A Cinema With Sense Appeal
For an upscale night out at the movies without sacrificing your audio or video standards, Living Room Theaters in Portland, Oregon, is the ticket. The sophisticated cinema—housed in a historic building—blends ambiance, seating, service, and décor with cutting-edge technology.
It definitely breaks the mold of typical art house movie theaters and surpasses the ho-hum hangar-style cineplexes cluttering every neighborhood. Living Room Theaters favors indie and foreign films. A sampling at press time included A Dangerous Method, Albert Nobbs, and Pina in 3D. Coming attractions included The Kid With a Bike, Sound of Noise, and Jiro Dreams of Sushi.

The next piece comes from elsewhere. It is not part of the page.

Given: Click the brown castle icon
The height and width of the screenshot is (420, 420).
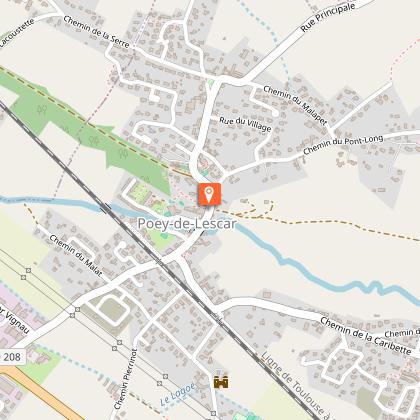Looking at the screenshot, I should [221, 382].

The six intimate auditoriums, which range in size from 38 to 62 seats, offer plush seating, ottomans, tables for your drinks (alcoholic ones), and food that can be ordered and brought right to you. The lounge/bar lobby is an engaging space to have a coffee after a movie. In warmer months, the outdoor café is open and gives you a chance to grab a drink al fresco before your film. Seating had been on a first-come, first-served basis, but reserved seating has now been implemented in the Portland location. The company already offers this option at its second location in Boca Raton, Florida.
Portland is a city with one of the highest-per-capita film-going audiences in the country. When Living Room Theaters opened its doors in 2006, it was the first all-digital and only-digital cinema in the U.S. Auditoriums today feature Dolby Digital 5.1 surround sound with JBL speakers and QSC amps. Films are screened on either Christie 2K projectors or Digital Projection International 1080p HD projectors.
The cinema, founded by three longtime filmmakers, has also embraced local and independent directors and producers, and accepts film submissions. Some are selected for screening at the theater. The company’s proprietary digitizing technology makes it possible for first-time filmmakers to secure distribution without the prohibitive costs of making and shipping traditional celluloid prints. It has proven such a vibrant part of the business that it’s being spun off into its own entity—Proludio—according to Diego Rimoch, one of the founders.
And since it’s an all- and only-digital theater, it’s also earth-friendly. Without the celluloid prints, there are no chemicals like silver nitrate, and digital projection is more energy efficient from transportation to projection.
If you get cabin fever, this urban living room will make you feel right at home.